:: Prompt ::
Reproduce only the records beginning with the line that contains "This screenshot has width=1600, height=900." and ending with the line that contains "Action: [x=174, y=121]", both lines included. Change "Soft Proofing" to "Gamut Warning" and leave everything else unchanged.

:: Dataset entries ::

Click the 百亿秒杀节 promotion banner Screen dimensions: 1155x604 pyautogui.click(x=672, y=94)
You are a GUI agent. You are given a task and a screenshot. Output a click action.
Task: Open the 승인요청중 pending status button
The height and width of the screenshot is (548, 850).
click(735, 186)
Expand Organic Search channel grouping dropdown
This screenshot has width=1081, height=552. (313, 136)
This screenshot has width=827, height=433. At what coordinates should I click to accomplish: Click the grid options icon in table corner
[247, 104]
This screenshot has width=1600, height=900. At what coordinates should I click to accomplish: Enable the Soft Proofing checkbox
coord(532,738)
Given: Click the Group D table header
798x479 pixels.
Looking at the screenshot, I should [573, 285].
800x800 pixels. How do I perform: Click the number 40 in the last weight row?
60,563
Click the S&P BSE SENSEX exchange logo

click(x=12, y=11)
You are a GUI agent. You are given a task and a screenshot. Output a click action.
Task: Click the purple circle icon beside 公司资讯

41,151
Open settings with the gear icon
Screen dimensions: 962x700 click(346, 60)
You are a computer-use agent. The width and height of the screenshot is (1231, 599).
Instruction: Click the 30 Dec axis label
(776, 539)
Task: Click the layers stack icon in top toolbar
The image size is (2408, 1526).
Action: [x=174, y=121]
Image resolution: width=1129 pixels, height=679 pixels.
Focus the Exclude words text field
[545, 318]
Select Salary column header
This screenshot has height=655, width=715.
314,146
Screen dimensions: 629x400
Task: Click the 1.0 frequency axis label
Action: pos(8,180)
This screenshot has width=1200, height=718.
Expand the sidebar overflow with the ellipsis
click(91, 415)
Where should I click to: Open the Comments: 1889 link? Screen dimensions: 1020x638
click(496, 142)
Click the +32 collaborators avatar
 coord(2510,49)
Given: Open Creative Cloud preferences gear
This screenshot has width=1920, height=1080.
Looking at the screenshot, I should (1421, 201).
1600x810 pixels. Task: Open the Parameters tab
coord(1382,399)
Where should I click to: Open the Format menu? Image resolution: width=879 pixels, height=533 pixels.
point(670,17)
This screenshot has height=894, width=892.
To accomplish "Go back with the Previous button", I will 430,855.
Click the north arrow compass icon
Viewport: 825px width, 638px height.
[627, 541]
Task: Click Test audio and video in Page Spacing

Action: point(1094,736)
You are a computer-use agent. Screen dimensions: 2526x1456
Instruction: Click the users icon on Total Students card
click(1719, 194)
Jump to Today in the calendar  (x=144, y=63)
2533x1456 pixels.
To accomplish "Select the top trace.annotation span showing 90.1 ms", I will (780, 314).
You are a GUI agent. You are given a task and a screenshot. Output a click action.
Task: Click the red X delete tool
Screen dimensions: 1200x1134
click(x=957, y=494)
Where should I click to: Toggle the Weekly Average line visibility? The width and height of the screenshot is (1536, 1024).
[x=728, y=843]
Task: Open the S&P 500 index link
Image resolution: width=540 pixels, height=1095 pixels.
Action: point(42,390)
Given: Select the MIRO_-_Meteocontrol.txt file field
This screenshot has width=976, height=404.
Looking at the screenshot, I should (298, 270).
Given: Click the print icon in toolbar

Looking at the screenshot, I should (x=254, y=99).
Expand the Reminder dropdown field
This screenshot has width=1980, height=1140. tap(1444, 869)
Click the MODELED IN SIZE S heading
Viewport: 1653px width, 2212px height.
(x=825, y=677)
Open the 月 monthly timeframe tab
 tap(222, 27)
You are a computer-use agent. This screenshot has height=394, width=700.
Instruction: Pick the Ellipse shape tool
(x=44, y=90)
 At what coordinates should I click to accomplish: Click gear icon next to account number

:: Task response ::
This screenshot has width=1600, height=900. At what coordinates should I click to accomplish: Enable the Gamut Warning checkbox
coord(532,738)
Given: Click the Group D table header
798x479 pixels.
Looking at the screenshot, I should [573, 285].
800x800 pixels. How do I perform: Click the number 40 in the last weight row?
60,563
Click the S&P BSE SENSEX exchange logo

click(x=12, y=11)
You are a GUI agent. You are given a task and a screenshot. Output a click action.
Task: Click the purple circle icon beside 公司资讯

41,151
Open settings with the gear icon
Screen dimensions: 962x700 click(346, 60)
You are a computer-use agent. The width and height of the screenshot is (1231, 599).
Instruction: Click the 30 Dec axis label
(776, 539)
Task: Click the layers stack icon in top toolbar
The image size is (2408, 1526).
Action: [x=174, y=121]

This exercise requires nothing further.